Pride, describing himself as a “dinosaur,” observed that the golden age when the financing worked for newspapers, and the goal was to help create an informed public, has vanished.
“My thought, 14 years after I retired, is that that world is just gone,” Pride said. “The internet just killed that and then, almost in instant, it took away every single one of those legs of the stool.”
He noted that the Union Leader once had a correspondent in every town, “so the paper was just full of news about New Hampshire. … And if you bought the Concord Monitor, you could find out what’s going on in 30 towns around Concord.”
Today, the Monitor, which had 45 reporters when Pride retired, has 10 reporters.
Allee said that what it means today is that reporters have to provide the broader context for what is happening.
“If something seems to be a problem, what is that problem?” she said. “And then also like, what solutions do exist to solve it, how other towns looked at it or other regions in the state looking at that problem in a different way.”
She said, “A lot of it comes down to thinking about the communities that we interact with. … I think what’s important is to be able to know what your neighbor’s doing, or to be able to understand a town issue … and why and how to get involved.”
Observing that much of the news is nationalized today, she said, “there’s a lot to parse through as a journalist these days.”
Pride observed the national focus on the upcoming elections, saying, “It’s very, very difficult to find information about the local candidates. It’s very difficult to find the sort of critical coverage of the U.S. Senate race, critical coverage of the governor’s race. It’s just not available to people anymore in any medium. … You’re left with the ads, and that’s where you’re getting your information, and what I would tell you about the ads and about most things … even many things on the internet, is don’t trust anything, or at least question everything.
“You have to question the source of the information. It’s just so easy to put up things that are false.”

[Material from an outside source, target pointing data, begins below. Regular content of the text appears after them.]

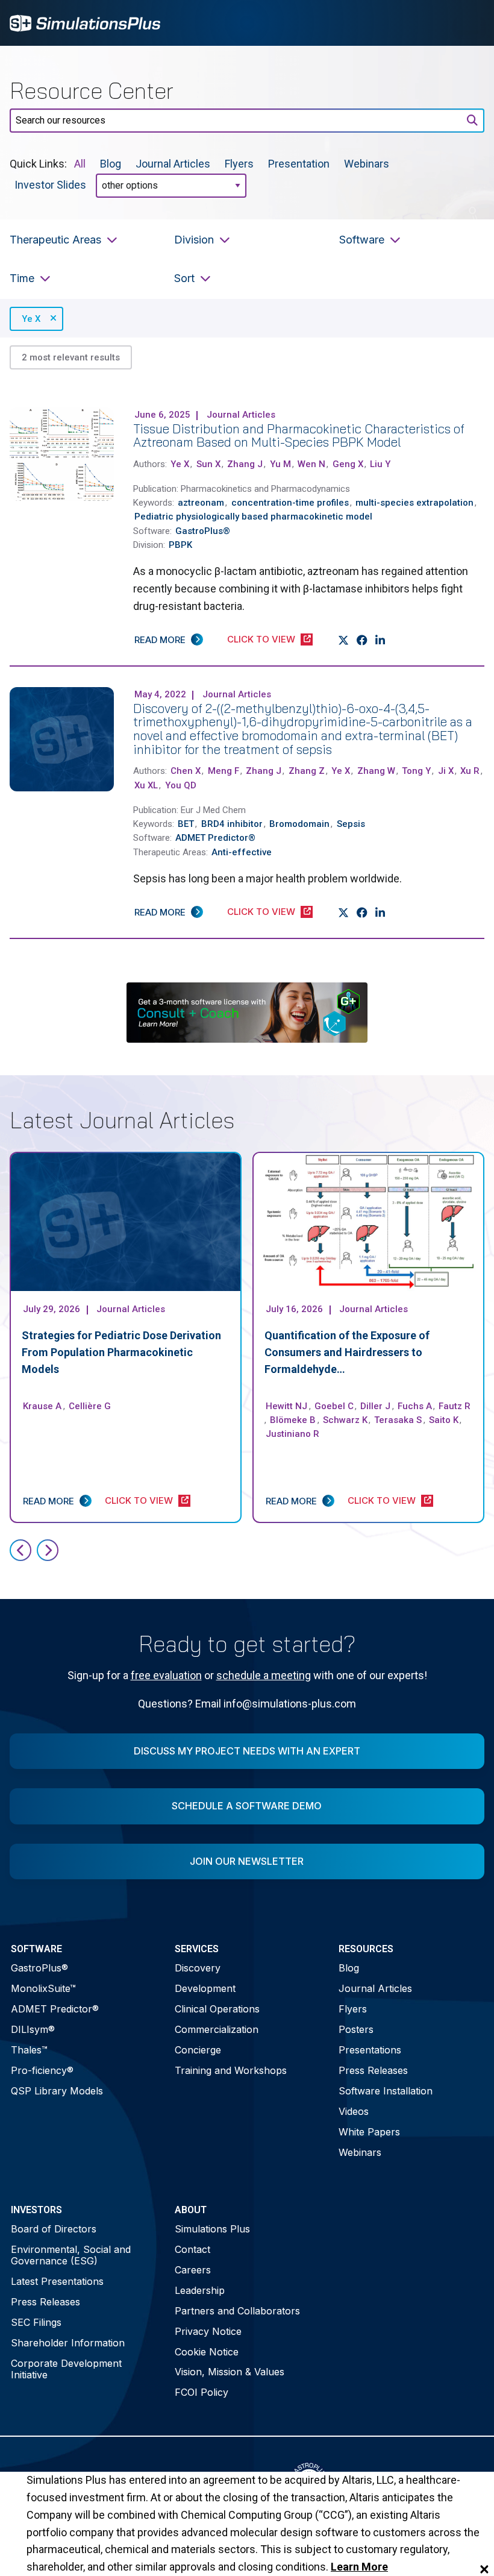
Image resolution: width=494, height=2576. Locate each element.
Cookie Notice (207, 2352)
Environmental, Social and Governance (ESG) (71, 2255)
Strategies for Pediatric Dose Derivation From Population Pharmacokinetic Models (121, 1352)
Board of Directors (53, 2229)
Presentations (370, 2050)
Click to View (261, 639)
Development (205, 1988)
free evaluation (166, 1675)
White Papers (369, 2132)
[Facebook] (362, 640)
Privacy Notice (208, 2331)
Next (47, 1550)
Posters (356, 2029)
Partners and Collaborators (237, 2311)
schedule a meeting (263, 1675)
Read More (160, 640)
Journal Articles (173, 163)
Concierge (198, 2050)
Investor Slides (50, 184)
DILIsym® (33, 2029)
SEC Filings (36, 2322)
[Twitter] (344, 640)
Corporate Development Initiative (66, 2369)
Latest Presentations (57, 2281)
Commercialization (216, 2029)
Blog (110, 163)
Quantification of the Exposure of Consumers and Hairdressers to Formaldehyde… (347, 1352)
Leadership (200, 2290)
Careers (193, 2270)
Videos (354, 2111)
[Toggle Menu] (469, 23)
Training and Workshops (231, 2070)
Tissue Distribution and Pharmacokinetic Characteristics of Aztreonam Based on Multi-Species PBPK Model (298, 435)
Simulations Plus (212, 2229)
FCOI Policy (201, 2392)
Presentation (299, 163)
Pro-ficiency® (42, 2070)
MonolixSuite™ (43, 1988)
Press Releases (373, 2070)
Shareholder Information (68, 2343)
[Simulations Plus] (85, 22)
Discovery (197, 1968)
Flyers (239, 163)
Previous (20, 1550)
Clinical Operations (217, 2009)
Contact (192, 2249)
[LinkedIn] (380, 640)
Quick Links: (38, 163)
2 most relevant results (71, 357)
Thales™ (29, 2050)
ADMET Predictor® (55, 2009)
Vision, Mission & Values (229, 2372)
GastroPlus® (39, 1968)
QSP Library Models (57, 2091)
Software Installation (386, 2091)
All (80, 163)
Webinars (366, 163)
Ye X (31, 318)
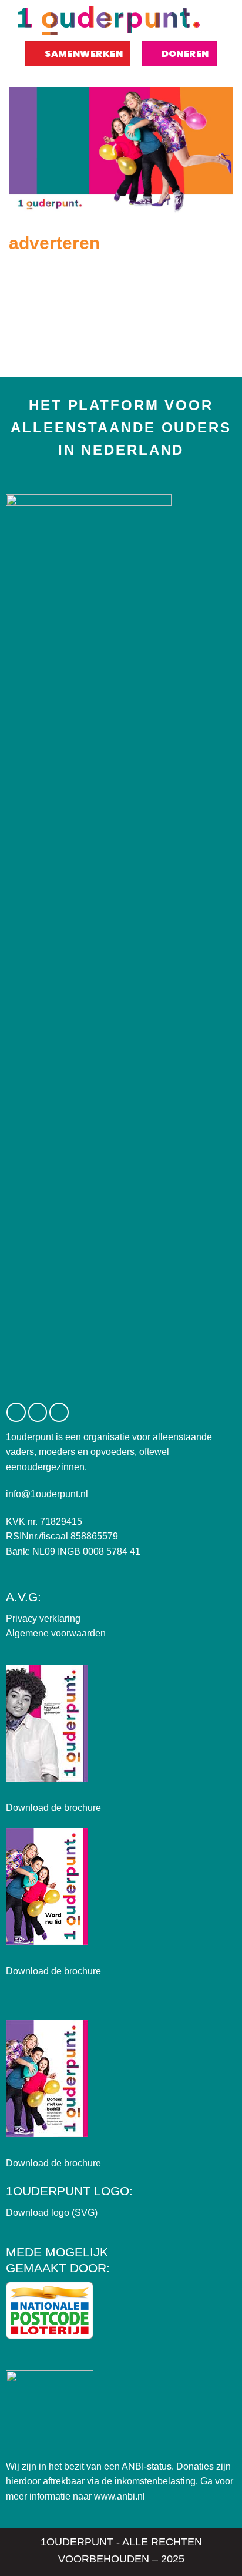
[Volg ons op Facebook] (16, 1412)
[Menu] (221, 20)
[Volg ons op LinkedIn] (59, 1412)
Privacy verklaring (43, 1619)
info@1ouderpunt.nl (47, 1494)
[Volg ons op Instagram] (38, 1412)
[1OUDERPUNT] (109, 20)
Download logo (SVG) (52, 2213)
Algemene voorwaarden (56, 1633)
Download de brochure (53, 1808)
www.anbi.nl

Pride took issue with his former paper on its coverage of the double homicides in Concord. Before police had released much information about the killing of the couple found on a walking trail in the city, and at a time when there were no suspects, the Monitor quoted an “expert” as saying that, usually in similar cases, it is someone in the family or someone who knew them, so the public need not worry very much.
“I said, ‘How in the world did they let that go?’” Pride said. “They just don’t have enough information to know. They’re basically telling the public, ‘Go ahead and walk that trail.’”
Allee cited NHPR’s Spanish language news initiative that she spearheaded as a way of building public trust. During the height of the pandemic, the station turned to WhatsApp to provide COVID information on a platform that “a lot of Spanish speakers and frankly people around the world use.” She described it as a community-media partnership.
“I think a lot of those things have to happen kind of at a small scale,” Allee said.